(Excerpt from a dataset)
....

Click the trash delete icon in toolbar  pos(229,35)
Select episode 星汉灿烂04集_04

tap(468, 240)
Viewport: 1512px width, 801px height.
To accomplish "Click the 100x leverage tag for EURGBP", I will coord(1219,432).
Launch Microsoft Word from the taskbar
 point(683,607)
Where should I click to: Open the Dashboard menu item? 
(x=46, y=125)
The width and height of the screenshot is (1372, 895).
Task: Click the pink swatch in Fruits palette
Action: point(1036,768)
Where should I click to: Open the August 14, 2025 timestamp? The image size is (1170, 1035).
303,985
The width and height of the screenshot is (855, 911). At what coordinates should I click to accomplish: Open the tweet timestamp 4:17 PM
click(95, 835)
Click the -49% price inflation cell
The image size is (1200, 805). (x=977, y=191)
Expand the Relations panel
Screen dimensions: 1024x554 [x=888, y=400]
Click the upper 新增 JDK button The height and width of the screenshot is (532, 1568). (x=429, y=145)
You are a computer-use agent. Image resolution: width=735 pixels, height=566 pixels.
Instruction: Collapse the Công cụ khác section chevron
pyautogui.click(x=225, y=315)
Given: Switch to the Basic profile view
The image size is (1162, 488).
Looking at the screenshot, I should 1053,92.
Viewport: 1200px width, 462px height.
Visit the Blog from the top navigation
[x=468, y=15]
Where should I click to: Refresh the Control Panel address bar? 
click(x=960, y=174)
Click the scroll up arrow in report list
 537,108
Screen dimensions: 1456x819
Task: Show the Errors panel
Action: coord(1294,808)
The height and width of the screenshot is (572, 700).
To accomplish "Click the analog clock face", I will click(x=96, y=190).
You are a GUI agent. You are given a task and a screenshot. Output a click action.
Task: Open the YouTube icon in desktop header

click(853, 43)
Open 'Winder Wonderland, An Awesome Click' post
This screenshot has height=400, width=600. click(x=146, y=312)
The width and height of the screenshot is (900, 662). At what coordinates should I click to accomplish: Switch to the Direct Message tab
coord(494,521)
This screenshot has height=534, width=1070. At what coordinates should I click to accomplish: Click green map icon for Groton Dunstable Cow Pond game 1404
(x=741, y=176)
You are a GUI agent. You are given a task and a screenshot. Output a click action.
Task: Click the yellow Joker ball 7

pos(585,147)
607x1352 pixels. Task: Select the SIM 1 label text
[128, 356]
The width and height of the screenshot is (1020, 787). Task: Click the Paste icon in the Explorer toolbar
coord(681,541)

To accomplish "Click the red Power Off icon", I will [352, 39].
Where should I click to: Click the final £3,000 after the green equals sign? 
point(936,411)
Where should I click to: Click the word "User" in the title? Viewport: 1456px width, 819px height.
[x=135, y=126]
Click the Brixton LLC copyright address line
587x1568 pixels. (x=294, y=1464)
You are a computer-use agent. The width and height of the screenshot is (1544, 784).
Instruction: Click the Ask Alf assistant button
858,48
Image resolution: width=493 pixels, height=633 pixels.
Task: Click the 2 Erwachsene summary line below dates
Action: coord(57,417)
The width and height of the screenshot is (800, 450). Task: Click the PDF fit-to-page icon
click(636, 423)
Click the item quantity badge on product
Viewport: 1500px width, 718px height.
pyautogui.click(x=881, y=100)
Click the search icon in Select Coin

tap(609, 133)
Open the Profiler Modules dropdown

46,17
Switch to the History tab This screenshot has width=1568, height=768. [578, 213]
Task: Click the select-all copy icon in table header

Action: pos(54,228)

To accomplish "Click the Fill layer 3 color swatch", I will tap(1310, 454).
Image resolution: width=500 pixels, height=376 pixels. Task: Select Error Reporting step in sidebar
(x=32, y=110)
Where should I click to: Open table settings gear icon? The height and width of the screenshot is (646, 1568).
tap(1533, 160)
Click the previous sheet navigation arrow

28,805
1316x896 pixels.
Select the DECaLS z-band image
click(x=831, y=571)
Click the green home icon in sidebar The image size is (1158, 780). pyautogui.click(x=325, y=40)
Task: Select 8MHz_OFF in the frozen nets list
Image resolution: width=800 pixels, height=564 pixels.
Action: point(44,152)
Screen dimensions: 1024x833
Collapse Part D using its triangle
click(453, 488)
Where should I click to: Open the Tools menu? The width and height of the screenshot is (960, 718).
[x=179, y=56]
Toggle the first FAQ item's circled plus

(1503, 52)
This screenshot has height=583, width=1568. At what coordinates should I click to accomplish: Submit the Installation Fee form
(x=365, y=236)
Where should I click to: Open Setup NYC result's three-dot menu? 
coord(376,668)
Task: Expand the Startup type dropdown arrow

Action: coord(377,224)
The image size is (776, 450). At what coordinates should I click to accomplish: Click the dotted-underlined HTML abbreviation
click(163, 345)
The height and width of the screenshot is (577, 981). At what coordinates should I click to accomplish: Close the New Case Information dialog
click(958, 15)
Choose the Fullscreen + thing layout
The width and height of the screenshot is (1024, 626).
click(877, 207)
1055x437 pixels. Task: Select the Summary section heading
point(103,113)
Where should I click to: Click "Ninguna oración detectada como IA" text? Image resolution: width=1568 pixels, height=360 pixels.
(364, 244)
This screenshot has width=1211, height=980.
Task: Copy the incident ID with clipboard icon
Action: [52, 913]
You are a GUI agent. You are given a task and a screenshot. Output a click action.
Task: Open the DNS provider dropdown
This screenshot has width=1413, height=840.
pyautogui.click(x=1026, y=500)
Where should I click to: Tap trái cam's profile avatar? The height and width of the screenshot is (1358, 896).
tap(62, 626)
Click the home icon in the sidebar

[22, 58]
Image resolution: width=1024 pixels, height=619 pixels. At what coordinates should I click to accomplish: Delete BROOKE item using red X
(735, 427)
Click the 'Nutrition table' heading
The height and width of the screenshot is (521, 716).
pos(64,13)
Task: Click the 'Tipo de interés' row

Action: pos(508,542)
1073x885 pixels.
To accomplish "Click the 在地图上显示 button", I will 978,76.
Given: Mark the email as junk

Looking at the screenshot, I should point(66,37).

....

* Task instructions *
Rewrite all of the entries above, swapping "Where should I click to" for "Where do I click to" wherever it occurs. Keep everything else the same.

* The reply *
Click the trash delete icon in toolbar  pos(229,35)
Select episode 星汉灿烂04集_04

tap(468, 240)
Viewport: 1512px width, 801px height.
To accomplish "Click the 100x leverage tag for EURGBP", I will coord(1219,432).
Launch Microsoft Word from the taskbar
 point(683,607)
Where do I click to: Open the Dashboard menu item? 
(x=46, y=125)
The width and height of the screenshot is (1372, 895).
Task: Click the pink swatch in Fruits palette
Action: point(1036,768)
Where do I click to: Open the August 14, 2025 timestamp? The image size is (1170, 1035).
303,985
The width and height of the screenshot is (855, 911). At what coordinates should I click to accomplish: Open the tweet timestamp 4:17 PM
click(95, 835)
Click the -49% price inflation cell
The image size is (1200, 805). (x=977, y=191)
Expand the Relations panel
Screen dimensions: 1024x554 [x=888, y=400]
Click the upper 新增 JDK button The height and width of the screenshot is (532, 1568). (x=429, y=145)
You are a computer-use agent. Image resolution: width=735 pixels, height=566 pixels.
Instruction: Collapse the Công cụ khác section chevron
pyautogui.click(x=225, y=315)
Given: Switch to the Basic profile view
The image size is (1162, 488).
Looking at the screenshot, I should 1053,92.
Viewport: 1200px width, 462px height.
Visit the Blog from the top navigation
[x=468, y=15]
Where do I click to: Refresh the Control Panel address bar? 
click(x=960, y=174)
Click the scroll up arrow in report list
 537,108
Screen dimensions: 1456x819
Task: Show the Errors panel
Action: coord(1294,808)
The height and width of the screenshot is (572, 700).
To accomplish "Click the analog clock face", I will click(x=96, y=190).
You are a GUI agent. You are given a task and a screenshot. Output a click action.
Task: Open the YouTube icon in desktop header

click(853, 43)
Open 'Winder Wonderland, An Awesome Click' post
This screenshot has height=400, width=600. click(x=146, y=312)
The width and height of the screenshot is (900, 662). At what coordinates should I click to accomplish: Switch to the Direct Message tab
coord(494,521)
This screenshot has height=534, width=1070. At what coordinates should I click to accomplish: Click green map icon for Groton Dunstable Cow Pond game 1404
(x=741, y=176)
You are a GUI agent. You are given a task and a screenshot. Output a click action.
Task: Click the yellow Joker ball 7

pos(585,147)
607x1352 pixels. Task: Select the SIM 1 label text
[128, 356]
The width and height of the screenshot is (1020, 787). Task: Click the Paste icon in the Explorer toolbar
coord(681,541)

To accomplish "Click the red Power Off icon", I will [352, 39].
Where do I click to: Click the final £3,000 after the green equals sign? 
point(936,411)
Where do I click to: Click the word "User" in the title? Viewport: 1456px width, 819px height.
[x=135, y=126]
Click the Brixton LLC copyright address line
587x1568 pixels. (x=294, y=1464)
You are a computer-use agent. The width and height of the screenshot is (1544, 784).
Instruction: Click the Ask Alf assistant button
858,48
Image resolution: width=493 pixels, height=633 pixels.
Task: Click the 2 Erwachsene summary line below dates
Action: coord(57,417)
The width and height of the screenshot is (800, 450). Task: Click the PDF fit-to-page icon
click(636, 423)
Click the item quantity badge on product
Viewport: 1500px width, 718px height.
pyautogui.click(x=881, y=100)
Click the search icon in Select Coin

tap(609, 133)
Open the Profiler Modules dropdown

46,17
Switch to the History tab This screenshot has width=1568, height=768. [578, 213]
Task: Click the select-all copy icon in table header

Action: pos(54,228)

To accomplish "Click the Fill layer 3 color swatch", I will tap(1310, 454).
Image resolution: width=500 pixels, height=376 pixels. Task: Select Error Reporting step in sidebar
(x=32, y=110)
Where do I click to: Open table settings gear icon? The height and width of the screenshot is (646, 1568).
tap(1533, 160)
Click the previous sheet navigation arrow

28,805
1316x896 pixels.
Select the DECaLS z-band image
click(x=831, y=571)
Click the green home icon in sidebar The image size is (1158, 780). pyautogui.click(x=325, y=40)
Task: Select 8MHz_OFF in the frozen nets list
Image resolution: width=800 pixels, height=564 pixels.
Action: point(44,152)
Screen dimensions: 1024x833
Collapse Part D using its triangle
click(453, 488)
Where do I click to: Open the Tools menu? The width and height of the screenshot is (960, 718).
[x=179, y=56]
Toggle the first FAQ item's circled plus

(1503, 52)
This screenshot has height=583, width=1568. At what coordinates should I click to accomplish: Submit the Installation Fee form
(x=365, y=236)
Where do I click to: Open Setup NYC result's three-dot menu? 
coord(376,668)
Task: Expand the Startup type dropdown arrow

Action: coord(377,224)
The image size is (776, 450). At what coordinates should I click to accomplish: Click the dotted-underlined HTML abbreviation
click(163, 345)
The height and width of the screenshot is (577, 981). At what coordinates should I click to accomplish: Close the New Case Information dialog
click(958, 15)
Choose the Fullscreen + thing layout
The width and height of the screenshot is (1024, 626).
click(877, 207)
1055x437 pixels. Task: Select the Summary section heading
point(103,113)
Where do I click to: Click "Ninguna oración detectada como IA" text? Image resolution: width=1568 pixels, height=360 pixels.
(364, 244)
This screenshot has width=1211, height=980.
Task: Copy the incident ID with clipboard icon
Action: [52, 913]
You are a GUI agent. You are given a task and a screenshot. Output a click action.
Task: Open the DNS provider dropdown
This screenshot has width=1413, height=840.
pyautogui.click(x=1026, y=500)
Where do I click to: Tap trái cam's profile avatar? The height and width of the screenshot is (1358, 896).
tap(62, 626)
Click the home icon in the sidebar

[22, 58]
Image resolution: width=1024 pixels, height=619 pixels. At what coordinates should I click to accomplish: Delete BROOKE item using red X
(735, 427)
Click the 'Nutrition table' heading
The height and width of the screenshot is (521, 716).
pos(64,13)
Task: Click the 'Tipo de interés' row

Action: pos(508,542)
1073x885 pixels.
To accomplish "Click the 在地图上显示 button", I will 978,76.
Given: Mark the email as junk

Looking at the screenshot, I should point(66,37).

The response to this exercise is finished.